But for most people, the asset class remains unfamiliar territory. How do private equity funds actually work? What kind of returns should you expect? And how do you get started if you don't have millions of dollars to invest?
This guide covers the fundamentals of private equity investing, how funds are structured, the main strategies you'll encounter, and the practical ways you can access the asset class today.
What is private equity?
Private equity is capital invested in companies that are not listed on public stock exchanges. Instead of buying shares of a company through a brokerage, private equity investors contribute capital to funds that acquire, grow, and eventually sell stakes in private businesses.
The goal is straightforward: buy or invest in companies, help them increase in value over time, and then sell those investments at a profit. The timeline is typically measured in years, not days or months.
There are several broad categories of private equity strategies:
- Leveraged buyouts (LBOs): A fund acquires a controlling stake in a mature company, often using a combination of equity and debt. The fund then works to improve the company's operations, profitability, or market position before eventually selling it.
- Growth equity: Investments in established companies that need capital to expand, enter new markets, or fund acquisitions. These companies are typically profitable or near-profitable and looking to scale.
- Venture capital: Capital provided to early-stage startups with high growth potential. Venture capital is higher risk than buyouts or growth equity, but the upside can be significant if the companies succeed.
- Distressed investments: Funds that acquire companies or debt at a discount during periods of financial difficulty, aiming to restructure and turn them around.
Private equity represents a sizable portion of the global economy. The asset class currently manages approximately $10.8 trillion, and it includes many well-known companies that you interact with daily but can't invest in through the stock market.
Why investors consider private equity
There are a few reasons private equity has historically attracted institutional capital:
- Long-term performance: According to research from MSCI and Vanguard, global buyout funds have delivered annualized outperformance of approximately 3.8% above public equity benchmarks over the past 30 years, after fees. As an illustration, a $1 investment in global buyout funds in 2015 would have grown to roughly $3.80 by 2025, compared to $2.69 in the MSCI ACWI Index. However, past performance is not indicative of future results, and private equity returns vary significantly by fund, strategy, and vintage year.
- Diversification: Private equity provides exposure to a much broader universe of companies. The public stock market has grown increasingly concentrated — the top 10 companies in the S&P 500 now represent over 35% of the index. Private equity can help investors access the thousands of companies that don't appear in a public index.

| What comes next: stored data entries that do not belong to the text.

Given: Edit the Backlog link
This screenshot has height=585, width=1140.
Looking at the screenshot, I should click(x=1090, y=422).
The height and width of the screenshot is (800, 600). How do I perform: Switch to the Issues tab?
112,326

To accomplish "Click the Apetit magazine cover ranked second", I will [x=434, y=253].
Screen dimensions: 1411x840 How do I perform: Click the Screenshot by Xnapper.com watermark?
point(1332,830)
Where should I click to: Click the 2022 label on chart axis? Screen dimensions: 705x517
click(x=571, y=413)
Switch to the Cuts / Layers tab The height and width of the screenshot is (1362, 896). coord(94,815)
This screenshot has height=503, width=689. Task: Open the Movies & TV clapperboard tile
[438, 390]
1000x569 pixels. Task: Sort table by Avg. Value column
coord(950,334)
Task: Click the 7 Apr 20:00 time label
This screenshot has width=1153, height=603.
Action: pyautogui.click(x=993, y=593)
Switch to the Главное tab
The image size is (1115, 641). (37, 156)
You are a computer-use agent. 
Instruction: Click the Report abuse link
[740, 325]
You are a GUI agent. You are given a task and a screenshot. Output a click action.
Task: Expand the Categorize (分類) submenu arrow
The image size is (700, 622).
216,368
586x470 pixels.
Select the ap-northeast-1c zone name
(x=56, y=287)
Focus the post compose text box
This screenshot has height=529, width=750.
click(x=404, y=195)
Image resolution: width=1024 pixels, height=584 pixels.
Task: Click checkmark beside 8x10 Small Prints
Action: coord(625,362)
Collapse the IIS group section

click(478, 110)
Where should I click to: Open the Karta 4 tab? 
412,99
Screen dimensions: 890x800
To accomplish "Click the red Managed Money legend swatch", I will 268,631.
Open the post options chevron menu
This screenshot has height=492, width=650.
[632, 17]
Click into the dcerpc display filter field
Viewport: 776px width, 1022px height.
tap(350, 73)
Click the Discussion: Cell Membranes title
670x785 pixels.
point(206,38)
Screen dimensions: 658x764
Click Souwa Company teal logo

- Active value creation: Unlike passive public market investing, private equity fund managers typically take an active role in the companies they invest in, working with management teams to drive operational improvements, strategic growth, and ultimately higher valuations.
That said, private equity is not without risks. Investments are illiquid, lock-up periods can span years, and there is always the possibility of losing some or all of the capital invested. Fees tend to be higher than public market equivalents, and the complexity of the asset class means investors should understand what they're committing to.
How private equity funds work
Most private equity investing happens through pooled funds structured as limited partnerships. Understanding this structure is helpful for evaluating any private equity opportunity.
The general partner and limited partner model
A typical private equity fund has two key participants:
- General partners (GPs): The fund managers who make investment decisions, manage portfolio companies, and run the day-to-day operations of the fund. GPs source deals, perform due diligence, and oversee investments through their lifecycle.
- Limited partners (LPs): The investors who commit capital to the fund. LPs are passive participants — they provide the money, but the GP decides how it's invested. In return, LPs receive the majority of the fund's profits. LPs include pension funds, endowments, insurance companies, family offices, and increasingly, individual accredited investors.
How capital is deployed
When you commit to a private equity fund, your capital isn't invested all at once. Instead, funds use a capital call system. You pledge a certain amount, and the GP draws down that commitment in stages as they identify investments. The capital you haven't yet deployed is sometimes called "dry powder."
This process typically plays out over the first few years of a fund's life. The fund then holds and manages investments for several more years, eventually selling them and returning capital to investors. A full fund lifecycle often spans 7-10 years, though some funds have shorter or longer timelines.
Fee structures
Private equity funds typically charge two layers of fees:
- Management fee: An annual fee, usually 1-2% of committed or invested capital, covering the fund's operational costs.
- Carried interest: A performance-based fee, typically 20% of profits above a preferred return threshold (often around 8%). This aligns the GP's incentives with investor returns — the GP earns more only if the fund performs well.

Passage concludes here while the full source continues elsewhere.